▸ EXTRACTED TEXT
· · ·

Ridiculous. She's manipulating you. 

Space = time to explore other relationships without guilt. 

If she wants out why are you leaving?


----------



## GuyInColorado (Dec 26, 2015)

Did you search for the phone number in Facebook? 8/10 times it will show you the person. Wreck his world.


----------



## Rick Blaine (Mar 27, 2017)

I'm sorry you are in this situation.

Do you both travel regularly on your jobs? 
How often? 
When you traveled a lot did you ever have an affair? 

I will give you more detailed advice after I get answers to to these questions. But under no circumstances should you leave the house. She is having an affair, and abandoning your family would be a colossal legal mistake. Give her a strong ultimatum: End your affair or leave the house. She will continue to try and gaslight you by saying you invaded her privacy by looking into her texts. Don't let her anger deter you. Redirect by simply saying that her infidelity has hurt you deeply (Do not cry, whimper, or beg), and do not debate this with her.


----------



## ch3mtrailinhaler (Nov 24, 2017)

She's not really the manipulative type. She was wiling to move out and was looking at houses and about to put down a deposit on a rental when I told her to stop. I waited to see how serious she was, and she was dead serious. It will be better for the kids to stay in the house until she decides it is final. At that point I'm coming back to my house though and she moves on. She is clear on that.


----------



## ch3mtrailinhaler (Nov 24, 2017)

I don't travel hardly at all, anymore. No. Maybe twice a year, and usually only one that is more than a few days. She travels four times a year, always with the same gang and always for 2 days. No, I have not had an affair. But she suspected me of one when I was traveling. 

I do believe she is having a text affair, yes. Should I just hit her up about the 1AM - 5AM texts and then all the texting since she has come home? Honestly, if I go that path, this sucker is cooked. No ****ing way she stays. She's a bold-headed woman and not afraid to leave. I'm trying to give her room to think and calm down because of her personality. If I don't move out, this sucker is 100% done. If I do, no idea.

· · ·

▸ TO BE DONE
a: Copy the forum thread word for word, starting at "Ridiculous. She's manipulating" and ending at "Wreck his world.".
b: Format the lines in the records below as a numbered list, starting at the line that contains "Click the red bucket at the ladder's base" and ending at the line that contains "pyautogui.click(x=41, y=19)". Omit blank lines and leave the pictures out.

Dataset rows

· · ·

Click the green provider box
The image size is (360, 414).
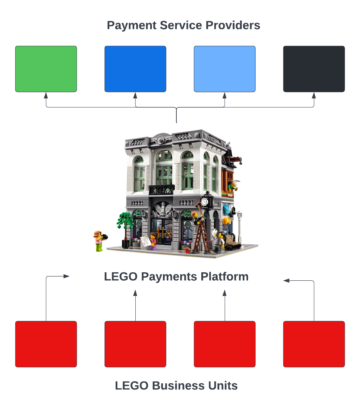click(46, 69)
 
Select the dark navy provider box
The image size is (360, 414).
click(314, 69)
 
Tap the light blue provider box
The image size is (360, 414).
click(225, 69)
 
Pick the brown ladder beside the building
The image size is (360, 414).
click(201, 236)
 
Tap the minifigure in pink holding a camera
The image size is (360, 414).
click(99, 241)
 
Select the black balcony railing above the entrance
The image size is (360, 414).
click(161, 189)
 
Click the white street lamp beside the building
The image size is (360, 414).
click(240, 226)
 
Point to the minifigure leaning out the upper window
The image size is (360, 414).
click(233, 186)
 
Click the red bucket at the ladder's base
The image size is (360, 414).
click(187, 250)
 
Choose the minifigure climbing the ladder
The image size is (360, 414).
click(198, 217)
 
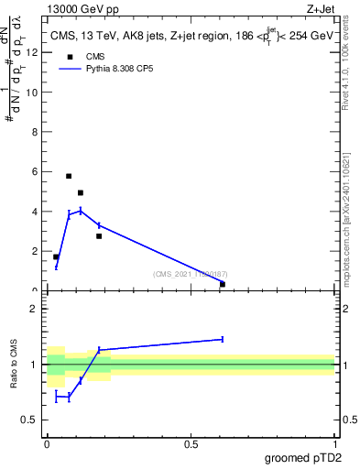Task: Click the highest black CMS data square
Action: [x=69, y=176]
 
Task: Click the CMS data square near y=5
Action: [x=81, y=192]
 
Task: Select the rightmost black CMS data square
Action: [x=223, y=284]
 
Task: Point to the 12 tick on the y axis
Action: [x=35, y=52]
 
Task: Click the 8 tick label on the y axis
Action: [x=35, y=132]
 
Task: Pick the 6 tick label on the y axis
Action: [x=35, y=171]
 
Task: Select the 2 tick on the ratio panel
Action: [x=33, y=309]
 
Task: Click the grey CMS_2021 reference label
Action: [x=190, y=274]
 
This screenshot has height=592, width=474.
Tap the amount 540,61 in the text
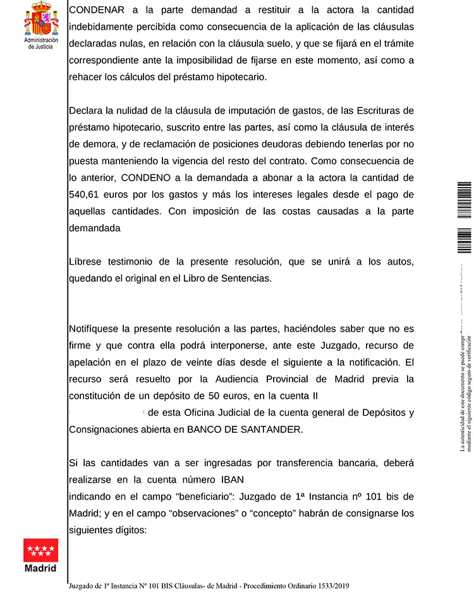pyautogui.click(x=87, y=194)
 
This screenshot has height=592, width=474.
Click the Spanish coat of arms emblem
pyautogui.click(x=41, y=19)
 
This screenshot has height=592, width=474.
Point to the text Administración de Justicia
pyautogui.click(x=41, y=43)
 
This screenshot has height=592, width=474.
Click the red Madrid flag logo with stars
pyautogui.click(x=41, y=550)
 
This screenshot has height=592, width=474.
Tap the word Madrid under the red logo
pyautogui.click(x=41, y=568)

· · ·

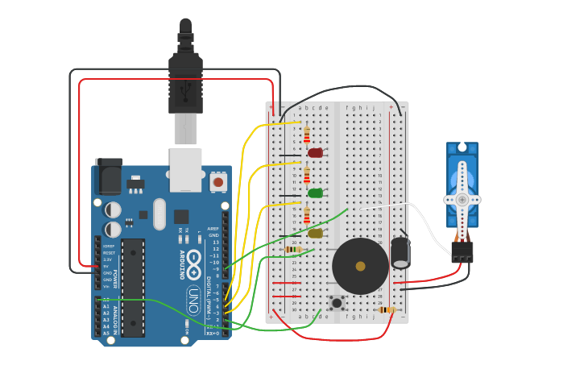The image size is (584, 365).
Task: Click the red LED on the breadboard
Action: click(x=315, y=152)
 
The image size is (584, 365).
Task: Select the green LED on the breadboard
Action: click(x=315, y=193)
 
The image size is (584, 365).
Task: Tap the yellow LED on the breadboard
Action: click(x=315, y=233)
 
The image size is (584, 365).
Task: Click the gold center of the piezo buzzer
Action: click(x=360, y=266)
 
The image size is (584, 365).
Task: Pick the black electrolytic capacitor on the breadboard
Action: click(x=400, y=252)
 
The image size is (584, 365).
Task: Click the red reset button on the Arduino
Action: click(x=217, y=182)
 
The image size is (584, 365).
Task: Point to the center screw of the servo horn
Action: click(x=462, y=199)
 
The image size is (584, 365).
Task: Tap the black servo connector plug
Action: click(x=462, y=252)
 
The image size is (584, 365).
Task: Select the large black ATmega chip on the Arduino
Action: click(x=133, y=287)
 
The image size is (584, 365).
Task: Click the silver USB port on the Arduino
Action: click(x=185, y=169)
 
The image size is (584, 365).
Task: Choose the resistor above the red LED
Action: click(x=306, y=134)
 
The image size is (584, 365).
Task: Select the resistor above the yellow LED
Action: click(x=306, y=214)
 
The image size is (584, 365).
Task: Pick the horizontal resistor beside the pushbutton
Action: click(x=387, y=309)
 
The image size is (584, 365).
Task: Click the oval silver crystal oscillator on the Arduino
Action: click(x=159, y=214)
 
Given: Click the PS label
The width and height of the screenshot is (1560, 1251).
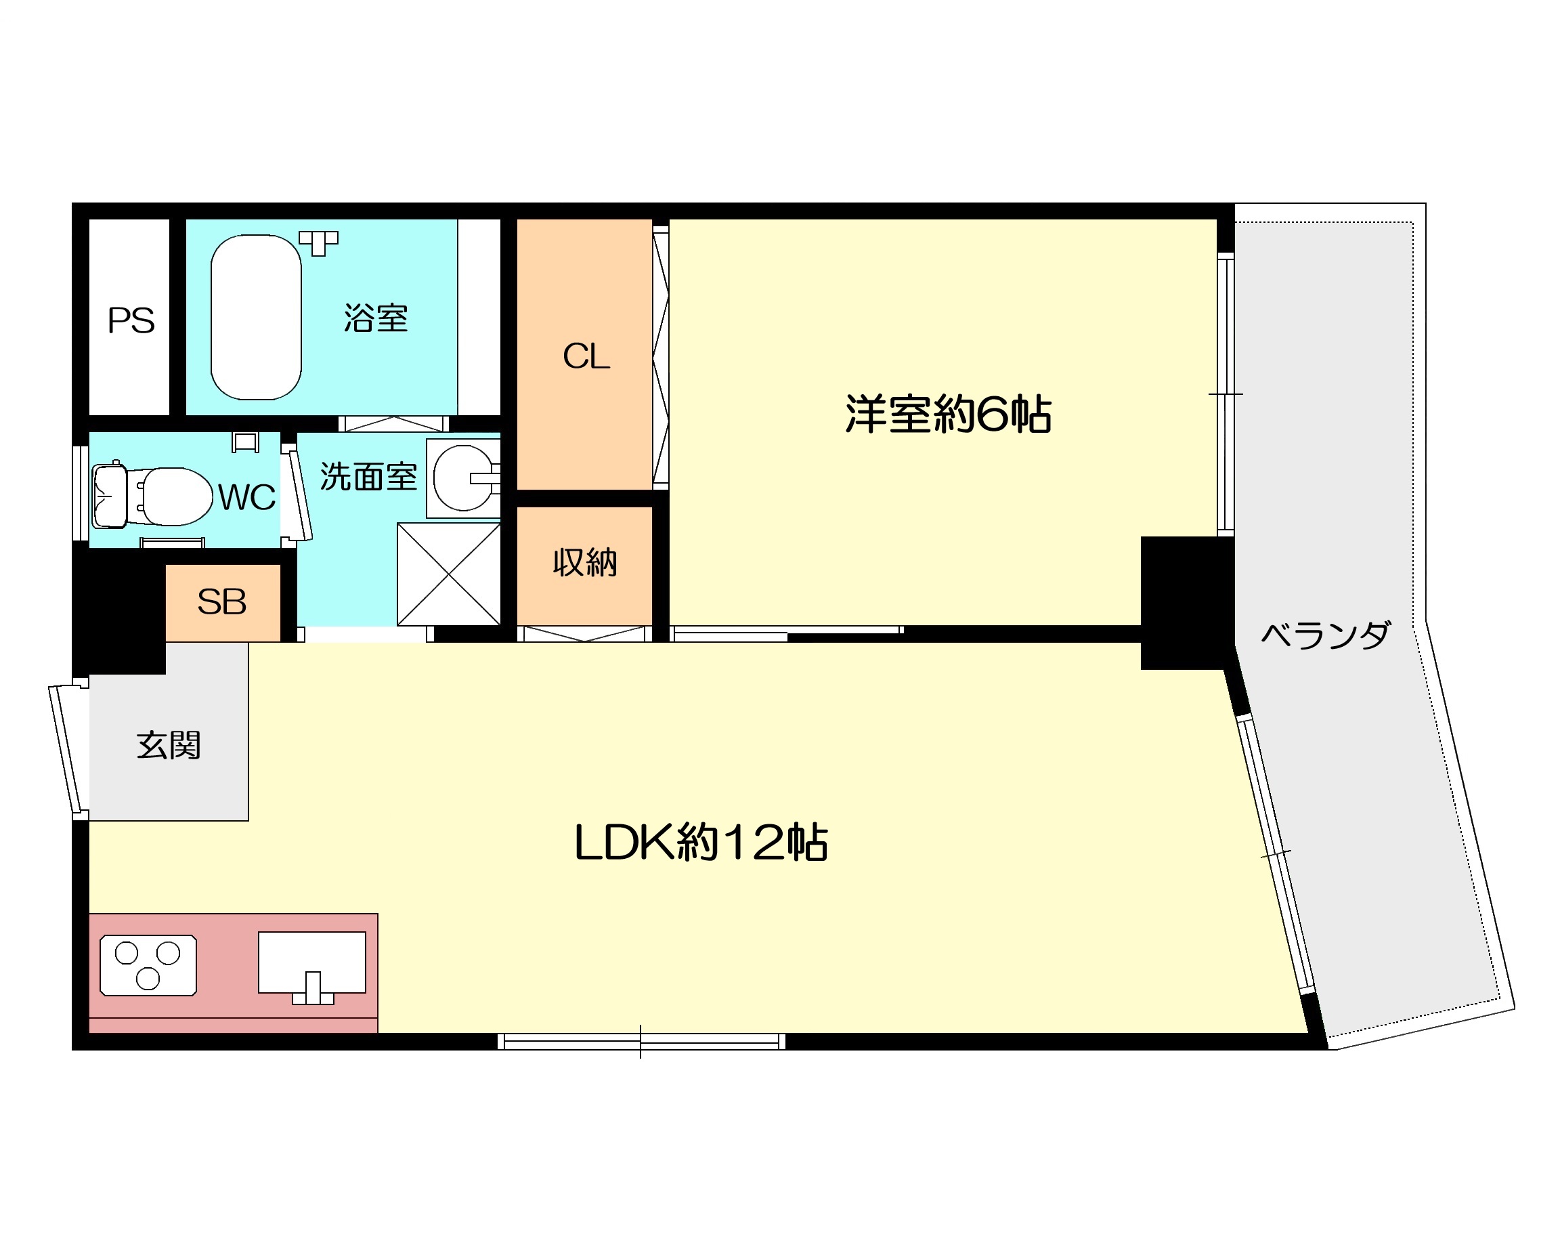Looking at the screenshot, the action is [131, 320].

· · ·

▸ LIST OF SOLUTIONS
a:
Ridiculous. She's manipulating you. 

Space = time to explore other relationships without guilt. 

If she wants out why are you leaving?


----------



## GuyInColorado (Dec 26, 2015)

Did you search for the phone number in Facebook? 8/10 times it will show you the person. Wreck his world.

b:
1. Click the red bucket at the ladder's base
2. The image size is (360, 414).
3. click(187, 250)
4. Choose the minifigure climbing the ladder
5. The image size is (360, 414).
6. click(198, 217)
7. Task: Click the highest black CMS data square
8. Action: [x=69, y=176]
9. Task: Click the CMS data square near y=5
10. Action: [x=81, y=192]
11. Task: Select the rightmost black CMS data square
12. Action: [x=223, y=284]
13. Task: Point to the 12 tick on the y axis
14. Action: [x=35, y=52]
15. Task: Click the 8 tick label on the y axis
16. Action: [x=35, y=132]
17. Task: Pick the 6 tick label on the y axis
18. Action: [x=35, y=171]
19. Task: Select the 2 tick on the ratio panel
20. Action: [x=33, y=309]
21. Task: Click the grey CMS_2021 reference label
22. Action: [x=190, y=274]
23. This screenshot has height=592, width=474.
24. Tap the amount 540,61 in the text
25. pyautogui.click(x=87, y=194)
26. This screenshot has height=592, width=474.
27. Click the Spanish coat of arms emblem
28. pyautogui.click(x=41, y=19)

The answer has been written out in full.